-- Page start --

Contacted on July 8, Gelfand, Postmedia’s spokesperson, insisted via email that Iype was still the editor of the newspapers, attaching a pdf of the Journal print masthead that still bore his name. “With respect to special projects people work on, we wouldn’t comment on that publicly,” she added.
The seven sources at Postmedia’s Edmonton office said this was untrue, and that Iype had stopped working in the newsroom after Motley’s announcement.
I reached out to Gelfand a week later, on the morning of July 16, with a detailed account of the June 12 meeting. A few hours later, Postmedia sent a memo to the Edmonton newsroom announcing what they had already told staff a month earlier: that Iype was no longer editor of the Journal and Sun. Now, he had accepted a new position as “editor in chief, special projects.”
“The new role will see Mark continue in the work he has been doing on a temporary basis, including national coordination of newsprint consumption, cross-functional team projects, and marketing liaison,” wrote Chodan, in a memo addressed to the Edmonton newsroom. A search for a new Journal and Sun editor-in-chief was to commence immediately. (A job listing was posted this past week).
“Mark Iype has accepted a new national role and that was announced today,” Gelfand wrote, in a July 16 email (emphasis in original). She declined to comment on the June 12 announcement to the newsroom.
Asked multiple times between July 8 and 16, Iype himself declined requests for comment. Allegedly still the editor of two daily newspapers, he could not even answer the question of what his job was.

-- Page end --
-- Recorded data start --

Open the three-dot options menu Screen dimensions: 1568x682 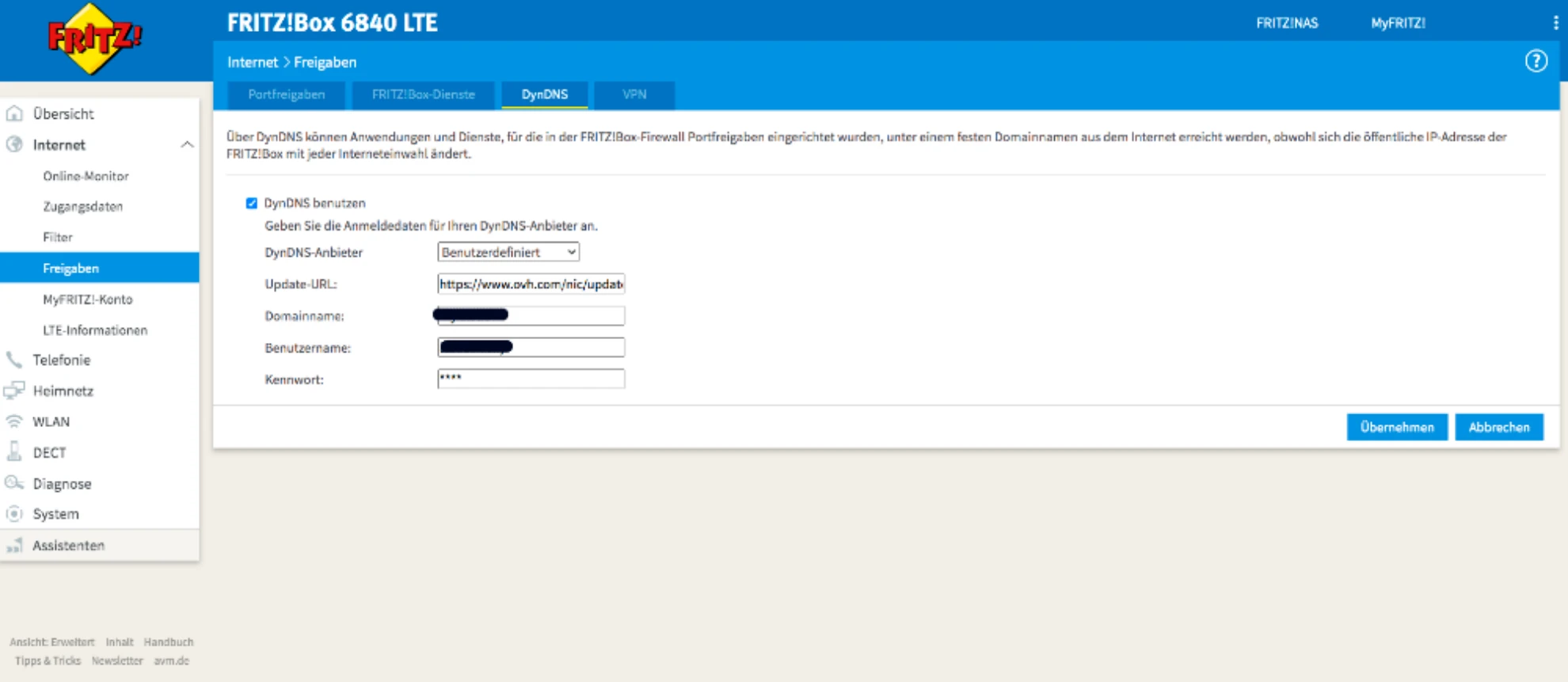[x=1555, y=23]
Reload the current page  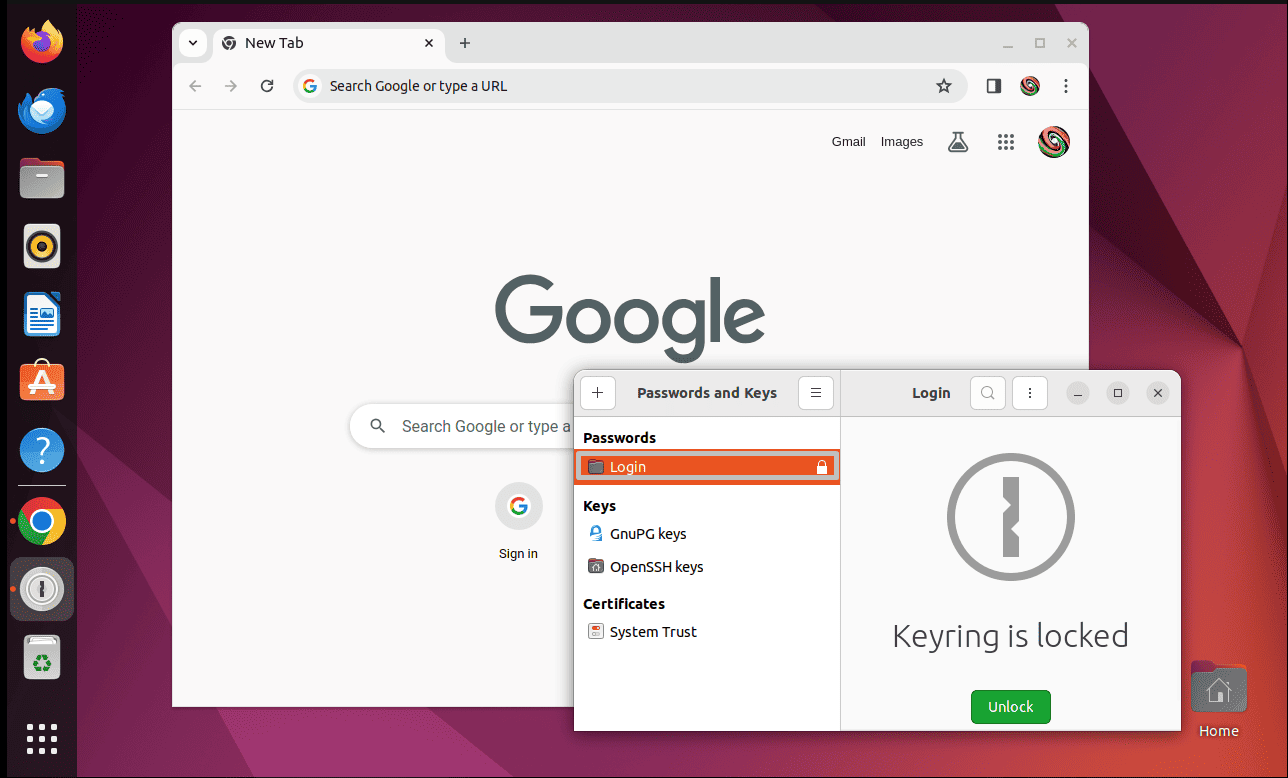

-- Recorded data end --

## Set tasks
[a] According to the Postmedia article, what new position did Iype accept?
[b] Please carry on the article about Iype's role at Postmedia, starting after its last sentence.

## The replies
[a] Editor in chief, special projects.

[b]
Holy McJesus! Just what in the hell is going on at @edmontonjournal? They printed this? In 2019? Add a yellow star and it would be straight out of Nazi Germany. After the Tim Mikula-debacle I was starting think the office was unmanned. Now I’m convinced. https://t.co/nOeOExJcK7
— Omar Mouallem (@OmarMouallem) August 9, 2019
His removal was a shock to many. Iype was a steward of hope after devastating cuts in 2016. He was well-liked by staff, and responsible for rebuilding the Journal and Sun newsroom — which won several National Newspaper Awards under his leadership — after Postmedia dismissed editor-in-chief Margo Goodhand and 34 other employees in January 2016, merging the two papers’ operations into one.
“Mark Iype took the helm of the Edmonton Journal and Edmonton Sun when the two papers were reeling from layoffs and from the aftershocks of their merger,” Simons said, in a message. “He brought two very different newsrooms together and united them as one team. He restored morale, pushed for excellence, and backed his journalists to the hilt. As a columnist, I often wrote about controversial, difficult topics. I always felt that I had his support.”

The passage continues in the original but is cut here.